A semi-autonomous region in Morocco, which does have historical ties and claims (dodgey to an extent, but no worse than a Polisario run Algerian puppet state) is the best solution.

And Polisario, by the way, has played the lists game too. At the behest of that ugly military clique in Algiers. I’ll take a liberalizing Morocco any day over an Algerian puppet. You really need to learn something about the actual geo-politics in the region.

Collounsbury: As mellow as ever, eh :smiley: ?

I don’t disagree with any of you points, except possibly the one. I really do have some concern that for Morocco might take a purely extractive view of the WS after so many years of hostility. That Morocco always had a better claim to the territory is without doubt ( though really, they never ruled there in any effective way - the WS just represented the region where Moroccan influence slowly petered out southwards until it was mere lip-service ). But the fact that Spain did grab the region for some decades and then we’ve had this intervening warfare has complicated things.

In the normal course of events, I’d say that the WS should be part of Morocco and if this were an exercise in re-drawing colonial maps ( once did that as a little side project in a geography of Africa course :wink: ), I’d so alot it. But given the hostilities that have taken place, I really wonder if at this point a referendum, no matter how flawed, is the way to go.

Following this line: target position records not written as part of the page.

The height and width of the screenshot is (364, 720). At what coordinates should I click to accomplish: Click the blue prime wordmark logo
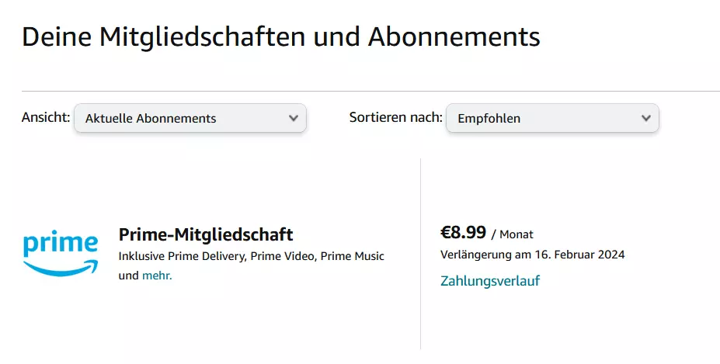click(x=60, y=244)
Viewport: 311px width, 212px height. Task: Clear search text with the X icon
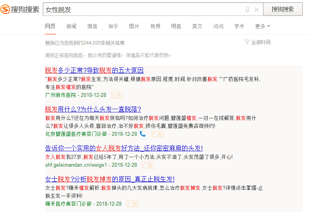pyautogui.click(x=256, y=10)
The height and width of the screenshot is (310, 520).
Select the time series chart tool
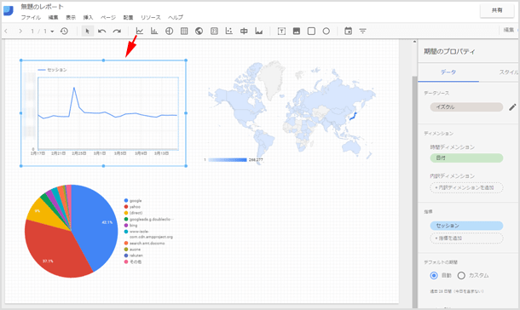tap(140, 32)
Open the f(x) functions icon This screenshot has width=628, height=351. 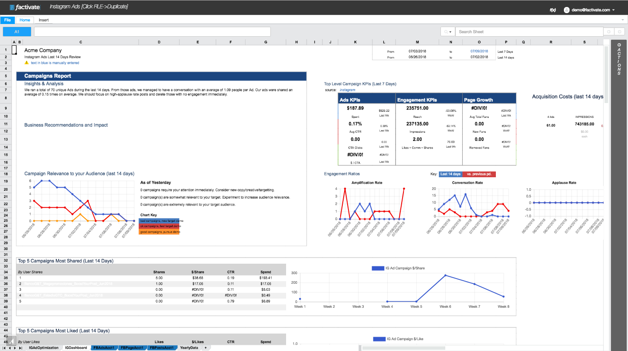pyautogui.click(x=553, y=10)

'course I haven’t been on the ground and you have. In your opinion do you think that the WS, or more precisely its native inhabitants, would get equitable treatment, at least comparable to other average Moroccan citizens and access ( in an infrastructural development sense ) to some of the wealth generated by the mineral resources in the region? If so, I might be tempted to reconsider the realpolitik option, as slightly seedy as it may be.